6, the method for segmentation of high resolution remote sensing image based on veins clustering constrain according to claim 1 is characterized in that, described merging is meant the real border that obtains the zone in merging process by the interaction of veins clustering and optimum collating sequence.

7, the method for segmentation of high resolution remote sensing image based on veins clustering constrain according to claim 1, it is characterized in that, described global optimum is meant: cut apart the order that time domain merges by veins clustering pre-service influence, the zone is merged according to the direction of texture homogeneity.

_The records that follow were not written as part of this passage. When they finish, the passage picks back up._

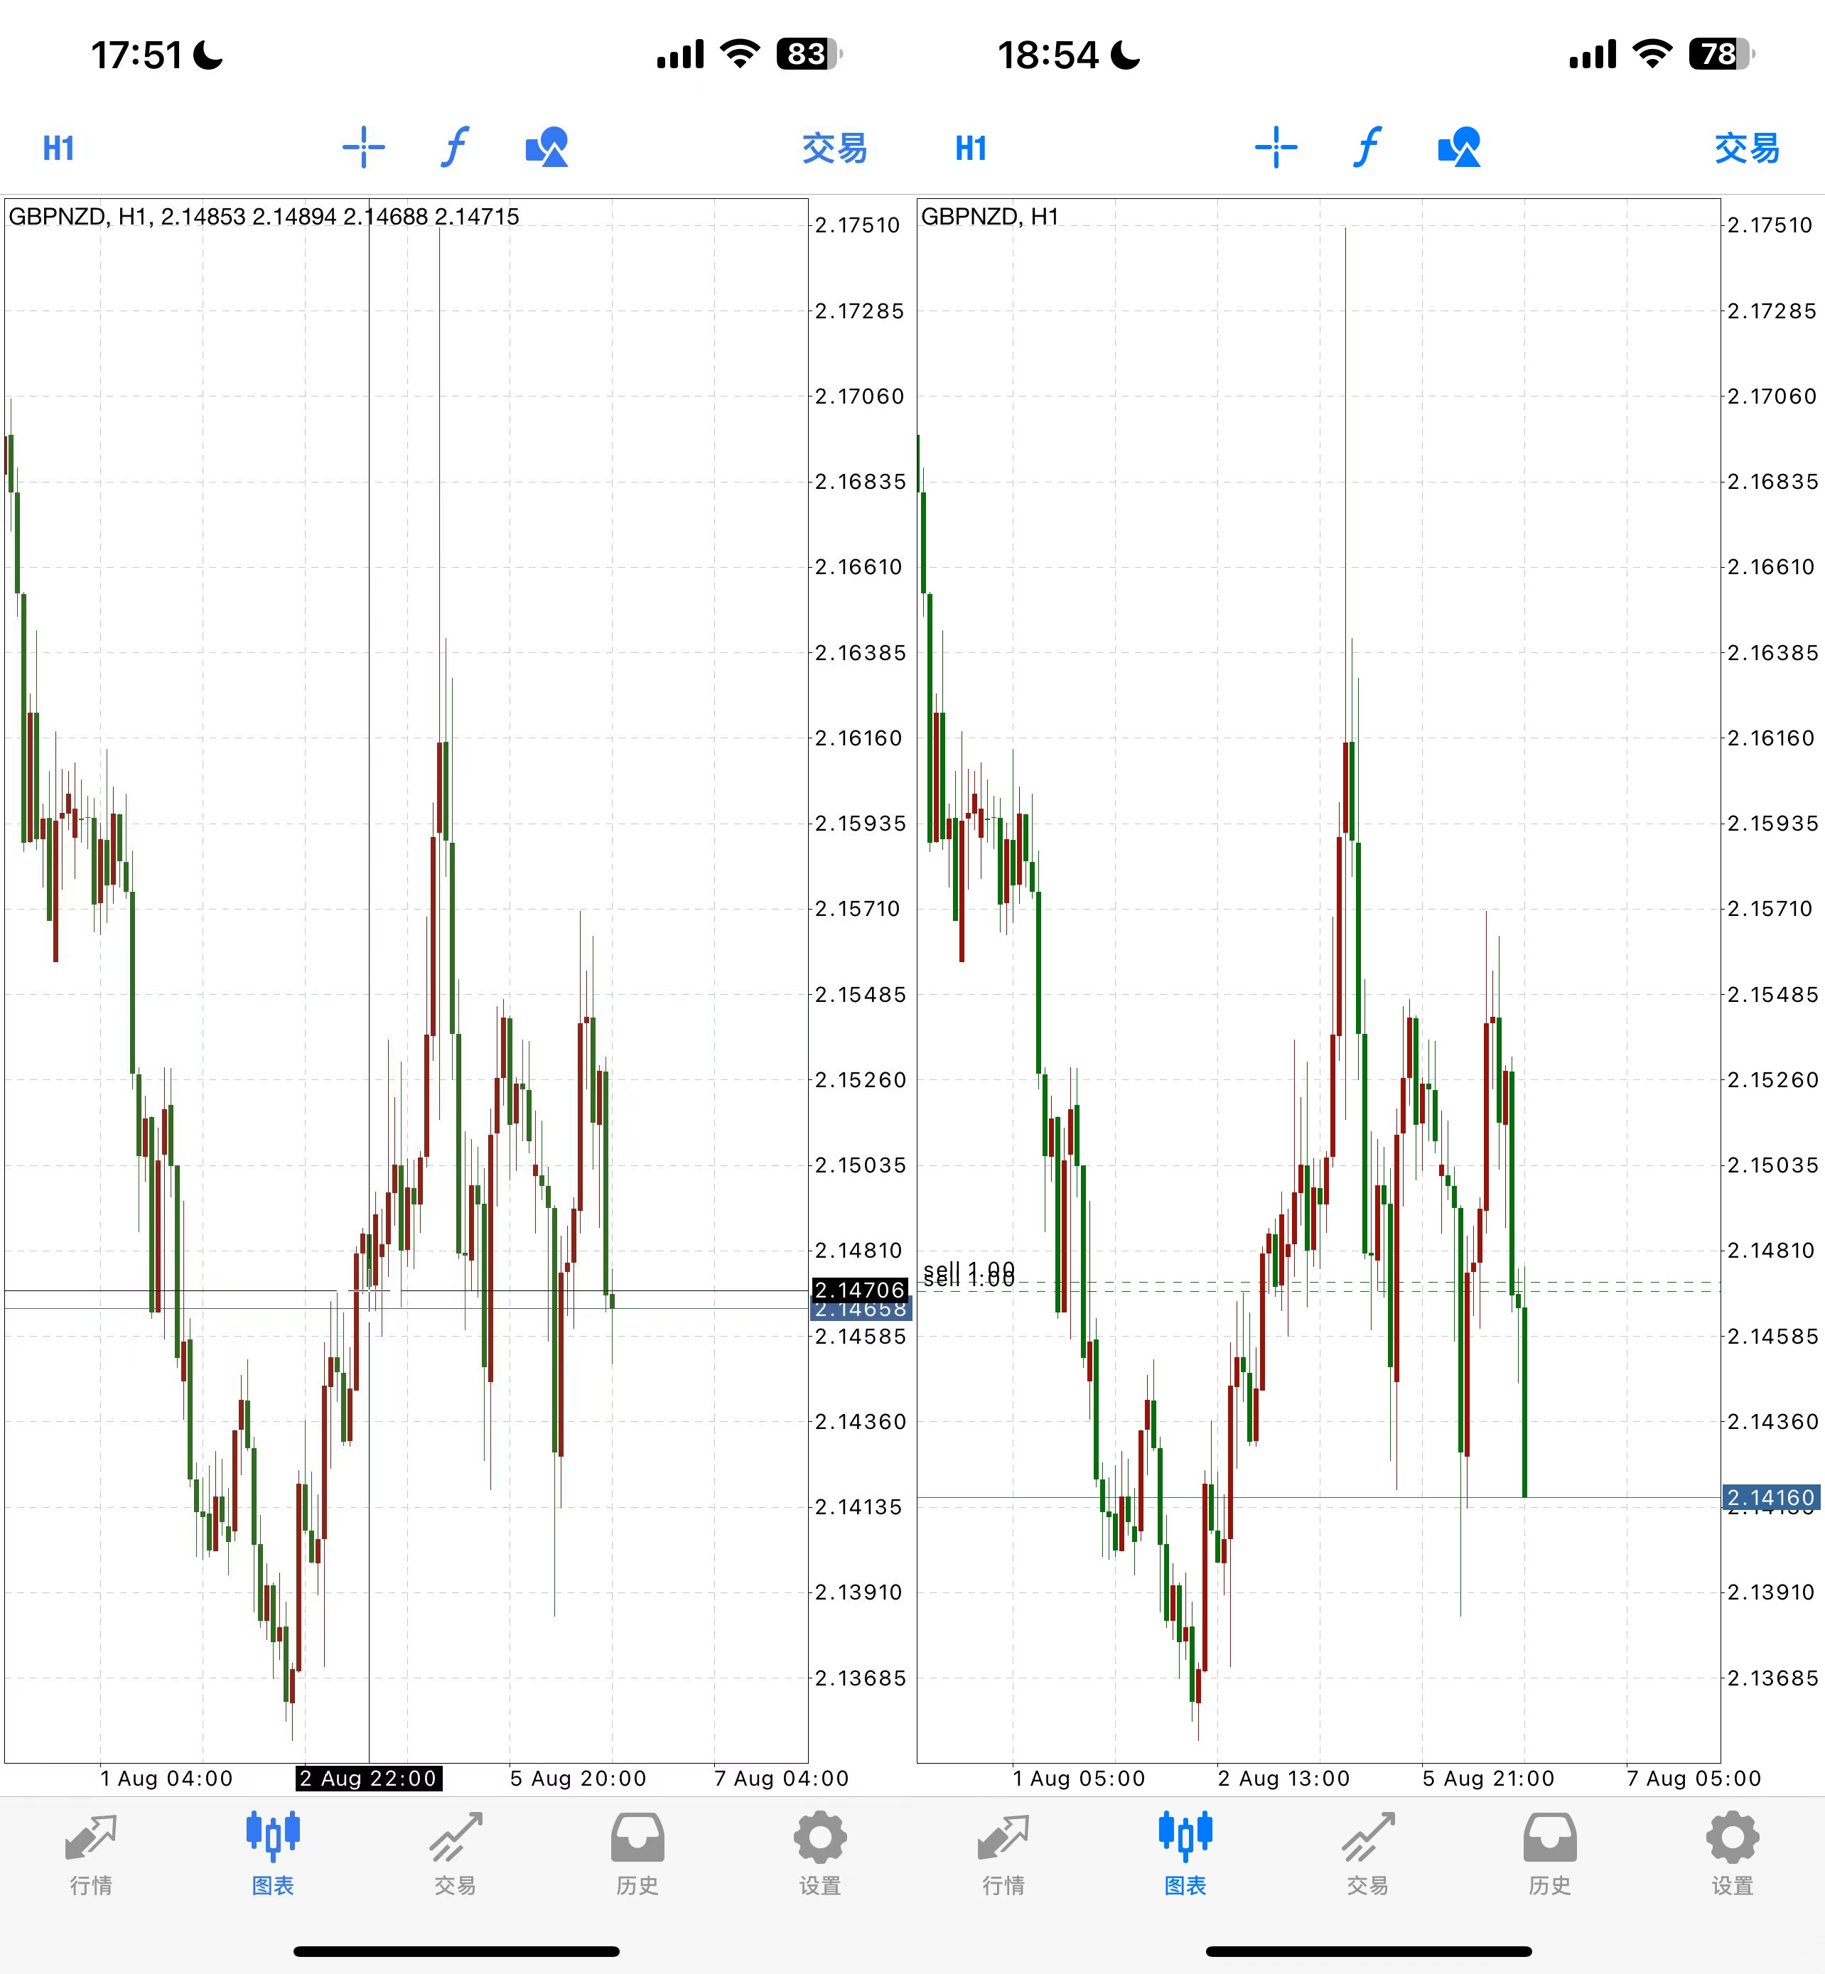Viewport: 1825px width, 1974px height.
Task: Tap crosshair icon in left chart toolbar
Action: pos(363,148)
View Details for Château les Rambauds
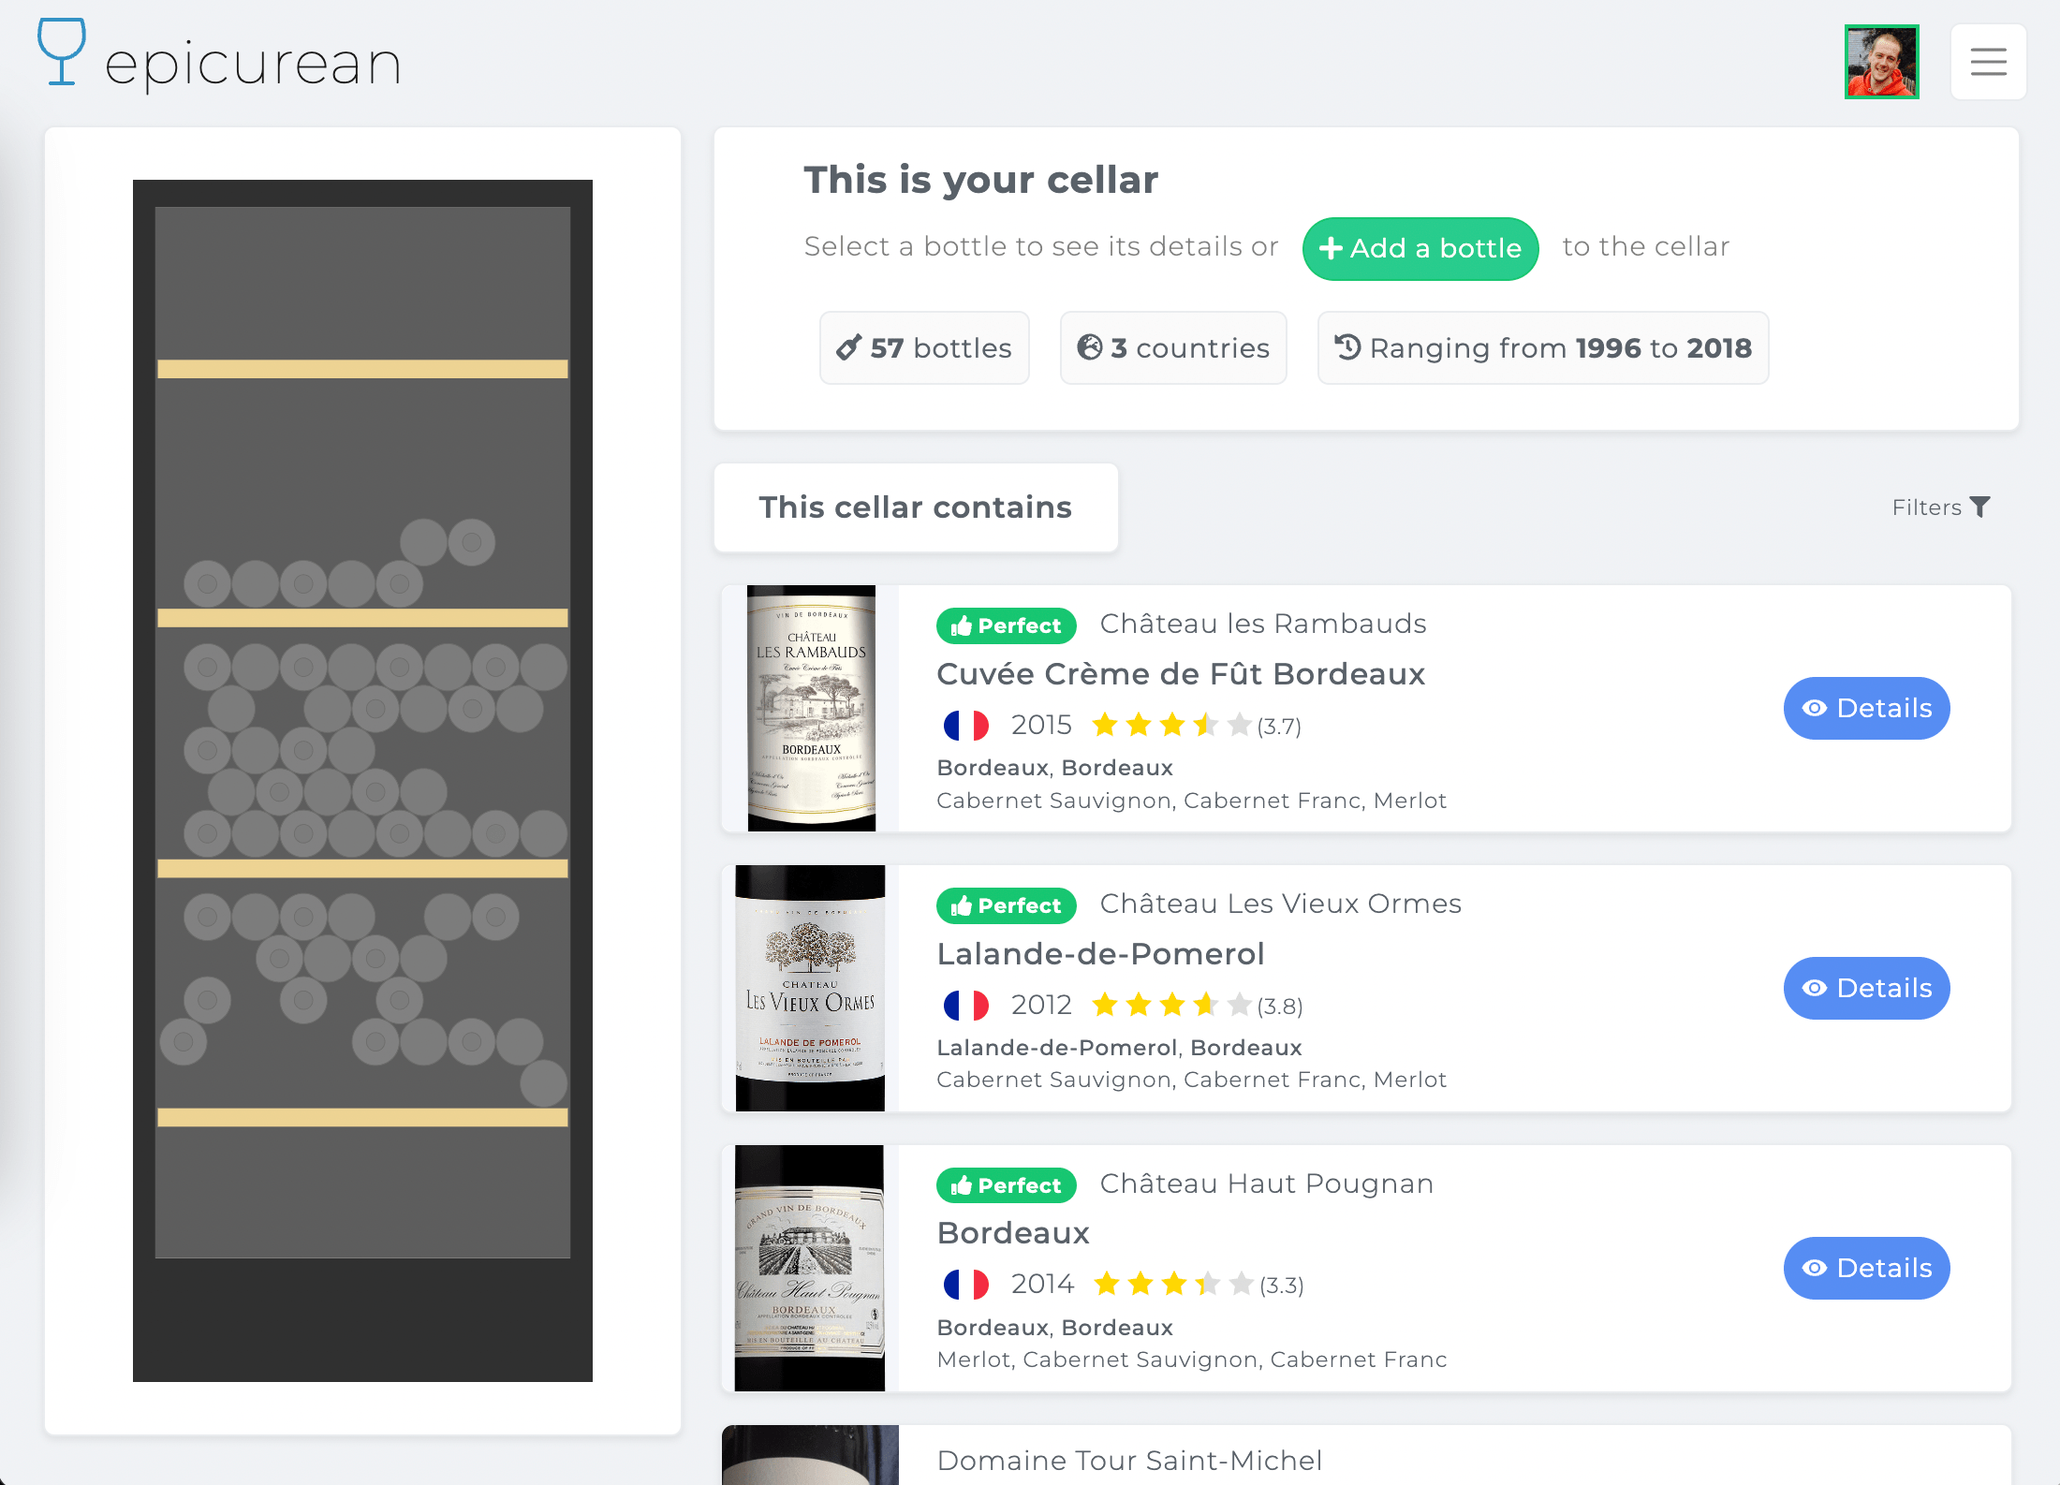 coord(1865,709)
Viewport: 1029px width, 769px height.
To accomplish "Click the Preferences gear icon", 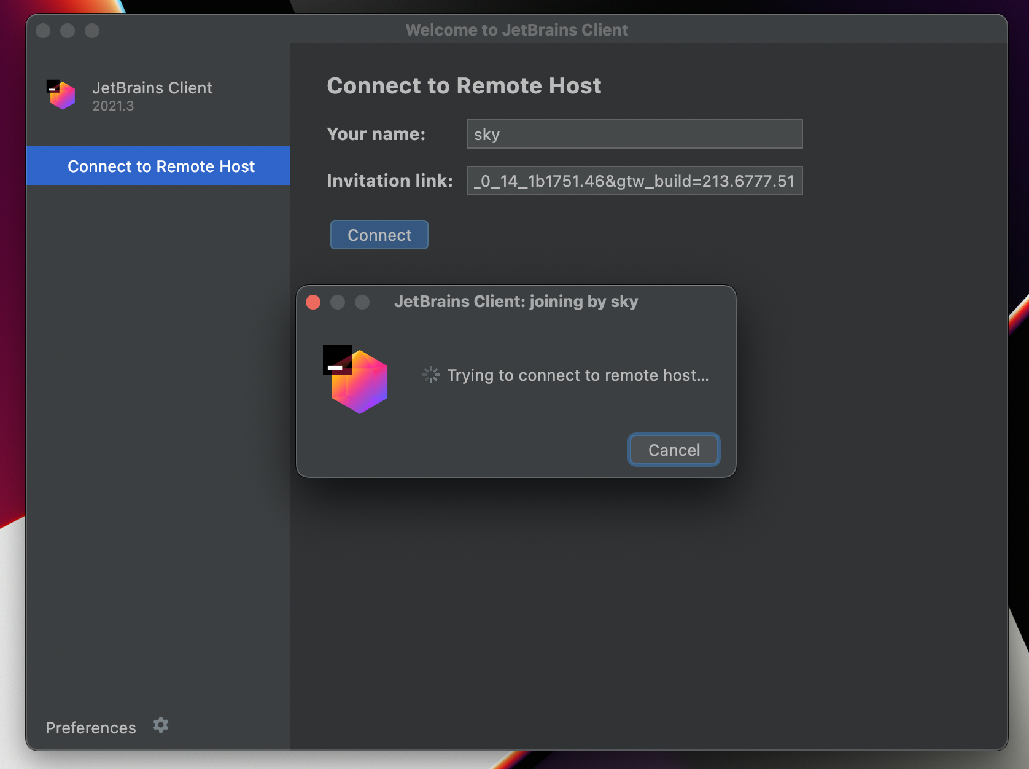I will coord(161,725).
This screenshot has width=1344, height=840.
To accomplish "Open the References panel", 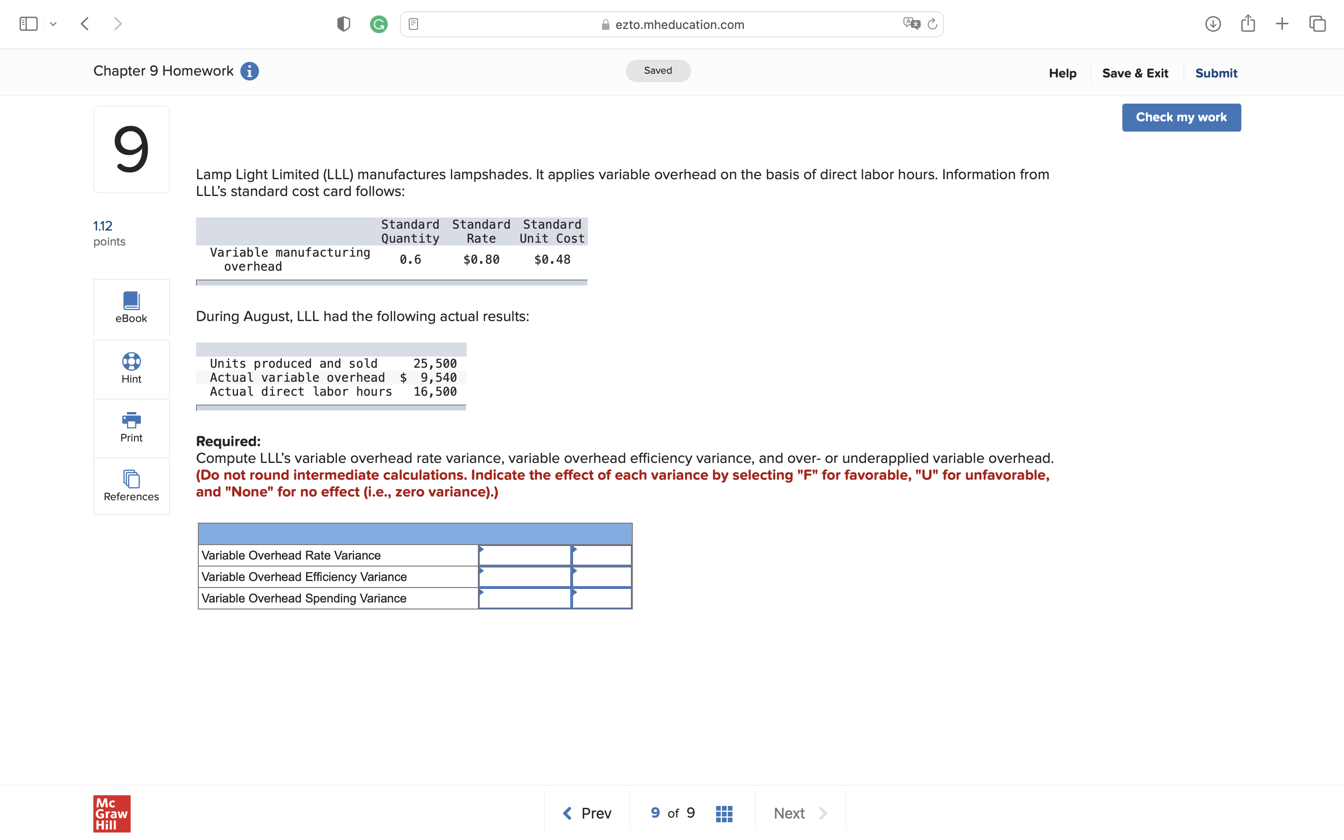I will tap(131, 486).
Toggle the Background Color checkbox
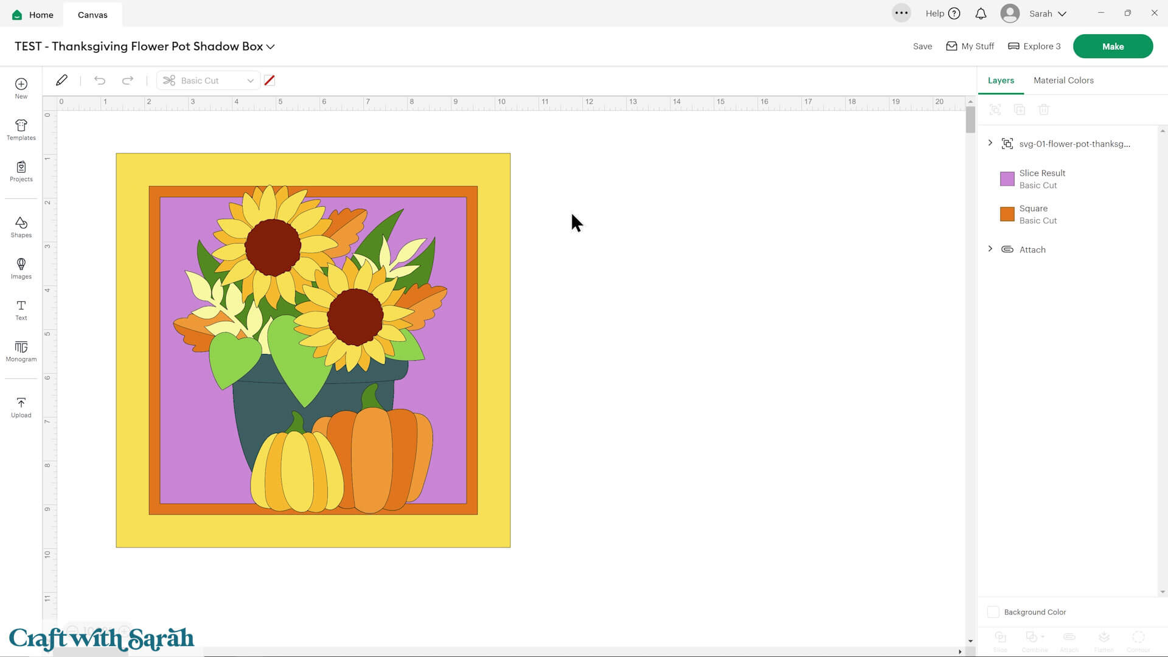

8, the method for segmentation of high resolution remote sensing image based on veins clustering constrain according to claim 5, it is characterized in that, the described optimum zone that merges, be meant: in RAG figure, when the combined distance of regional A and certain adjacent area B during, then claim adjacent area B to merge the zone for the optimum in this zone less than the combined distance of regional A and other adjacent area.

9, the method for segmentation of high resolution remote sensing image based on veins clustering constrain according to claim 5 is characterized in that, described optimum combined distance is meant: in NNG figure, the optimum each other zone that merges the zone between combined distance.

10, according to claim 5 or 6 described method for segmentation of high resolution remote sensing image based on veins clustering constrain, it is characterized in that, described optimum collating sequence, be meant: in NNG figure, the optimum each other zone that merges the zone is regional right to be that local optimum in the image merges, the collating sequence that all local optimum zones are obtained ordering.